Seem to be almost a mimic of the German Elac, which I own and very impressed with also, have very similar driver construction aluminum sandwich no dust cap, planer/ribbon tweeter even measure similar.

https://www.elac.com/category/floorstanding-speakers/vela-fs409/

Then there's Elac's big boys
https://www.elac.com/category/floorstanding-speakers/concentro/

Cheers George

DougM's picture

Monitor Audio made their Platinum series flootstanders with similar drivers 15 years ago. By your criteria, then Elac is copying them. There are many companies making 3 way floorstanders with dual woofers, a midrange, and an AMT tweeter, and no one is copying anyone else. Is every company using a compression horn tweeter copying Altec and JBL? And, FYI, an AMT and a ribbon are NOT the same thing. What ridiculous statements and post

DavidMA's picture

Yes, except these are probably more comparable to the Monitor Audio Gold - 3-way, 4 drivers. Reviewed not too long ago in Stereophile: https://www.stereophile.com/content/monitor-audio-gold-300-loudspeaker

Both have two woofers, a midrange, and an AMT. The prices are comparable - $6,500 vs $7,000. Would make for an interesting side-by-side.

windansea's picture

AMTs seem to be popping up more and more. I'm seeing more AMTs than ribbons now. And there are still the dome holdouts like Wilson and Marten.

georgehifi's picture

Maybe, but from memory they (MF) didn't make their drivers in house, they could all be getting them from the same manufacturer.

Cheers George

Correction: More info, just found from the history pages Elac make their own:
"All ELAC Aluminium Sandwich drivers are designed, engineered and manufactured in-house at our facility in Kiel, Northern Germany
is made of composite fiber bonded to a 0.2 mm layer of aluminum foil in ELAC’s proprietary “Aluminium (aluminum) Sandwich Technology”
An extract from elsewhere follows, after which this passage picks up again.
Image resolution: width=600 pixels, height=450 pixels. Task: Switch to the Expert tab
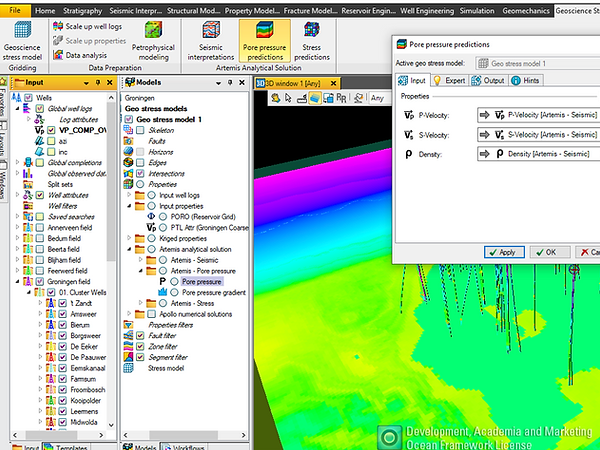451,79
http://elac.ro/ELAC%20gallery/ELAC%20as/elac%20as%20mix.jpg

Cheers George

Chick Korean's picture

I agree that Elac makes excellent AMT tweeters. I read somewhere a while ago that Burmester sources it's AMTs from Elac.

David Harper's picture

Those are maybe the best looking speakers I ever saw.

romath's picture

Cosmetic point: Does the company's name really appear prominently on every driver. Seems speakers as t-shirt, so to speak.